Partaking of foods rich in fibre such as whole-grains and legumes, antioxidants like dark chocolate and pecans and polyphenol-rich turmeric, fruits and vegetables and protein-heavy food such as fish and lean meat are the key to perfect health. Dietary experts say that all it takes to destroy good gut bacteria is a few days with diets low in fibre and high in fat.

This is a self-defeating cycle. Poor diet means poor health, which leads to poor body confidence that causes stress, which causes us to reach for comfort food. These are heavy with carbohydrates and boost serotonin—the happiness chemical. Bad idea.

It makes the food you eat low in chlorine and vitamin D, which are necessary nutrients. You may notice worse stress levels and help combat stress fatigue.

A couple of eggs will do. Vegetarians can try almonds. Vegans can order in soy yoghurt. Comfort foods are not all burgers and alu-poori. To crank up serotonin production that calms the brain, eat complex carbs that take longer to digest: oatmeal, whole-grain breads, pastas and breakfast cereals. These carbs stabilise blood sugar levels and blood pressure.  

Good nutrition enhances  physical performance. After a strenuous workout an omelette and a couple of slices of gluten-free toast taken with a natural smoothie form a nutrition-packed recovery package. It contains sufficient protein, carbs and micro-nutrients.

Poor diet has a negative impact on coronary health. A daily dose of pistachios and almonds lower cholesterol and handle arterial inflammation. Chronic stress lights up stress hormones like adrenaline and cortisol leading to clotting that may cause a heart attack. No, alcohol doesn’t help. 

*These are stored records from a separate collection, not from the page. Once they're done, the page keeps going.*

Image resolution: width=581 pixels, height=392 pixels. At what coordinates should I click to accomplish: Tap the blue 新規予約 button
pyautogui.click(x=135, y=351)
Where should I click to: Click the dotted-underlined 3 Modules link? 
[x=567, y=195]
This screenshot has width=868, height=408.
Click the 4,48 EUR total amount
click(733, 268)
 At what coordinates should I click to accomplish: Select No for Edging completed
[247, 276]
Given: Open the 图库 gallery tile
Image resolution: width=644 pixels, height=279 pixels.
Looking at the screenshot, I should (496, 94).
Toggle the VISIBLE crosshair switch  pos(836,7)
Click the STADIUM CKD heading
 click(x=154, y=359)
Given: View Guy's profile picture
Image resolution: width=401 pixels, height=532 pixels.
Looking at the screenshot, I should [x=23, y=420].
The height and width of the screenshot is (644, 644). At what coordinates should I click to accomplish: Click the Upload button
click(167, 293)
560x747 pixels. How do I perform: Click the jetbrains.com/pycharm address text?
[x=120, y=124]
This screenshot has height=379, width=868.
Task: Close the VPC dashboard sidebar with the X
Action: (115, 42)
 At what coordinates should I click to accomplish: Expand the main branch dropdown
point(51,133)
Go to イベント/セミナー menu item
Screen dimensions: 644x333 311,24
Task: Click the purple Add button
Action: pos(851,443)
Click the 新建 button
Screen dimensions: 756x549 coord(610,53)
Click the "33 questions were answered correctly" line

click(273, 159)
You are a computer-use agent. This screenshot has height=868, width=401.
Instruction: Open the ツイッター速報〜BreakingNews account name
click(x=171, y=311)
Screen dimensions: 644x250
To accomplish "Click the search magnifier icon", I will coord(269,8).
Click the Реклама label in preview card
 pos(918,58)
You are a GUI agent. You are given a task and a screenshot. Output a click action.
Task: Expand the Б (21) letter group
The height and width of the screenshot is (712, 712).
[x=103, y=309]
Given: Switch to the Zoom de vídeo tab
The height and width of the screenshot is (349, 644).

Rule of thumb is to figure out your carbs. Simple carbs such as sweets and sodas increase blood sugar levels. Oranges are full of vitamin C, a stress-buster. Channel Popeye with spinach. Omega 3-rich fatty fish such as salmon and tuna afford protection against heart disease and depression.

Black tea calms. Avocados are expensive, but a price worth paying because of its high potassium content. Calcium has a naughty role to play in mood swings: a glass of warm milk at bedtime cannot hurt.

And eat thrice a day. It’s important to stabilise your ghrelin levels, which begins to increase around three hours after eating. The hunger hormone ghrelin will instil the craving for the wrong foods should you go on a crash diet or control calories OTT. Good physical health and hence mental positivity is dependent on a complex, interlinked structure of proteins, vitamins and hormones functioning in harmony. Hold that pizza.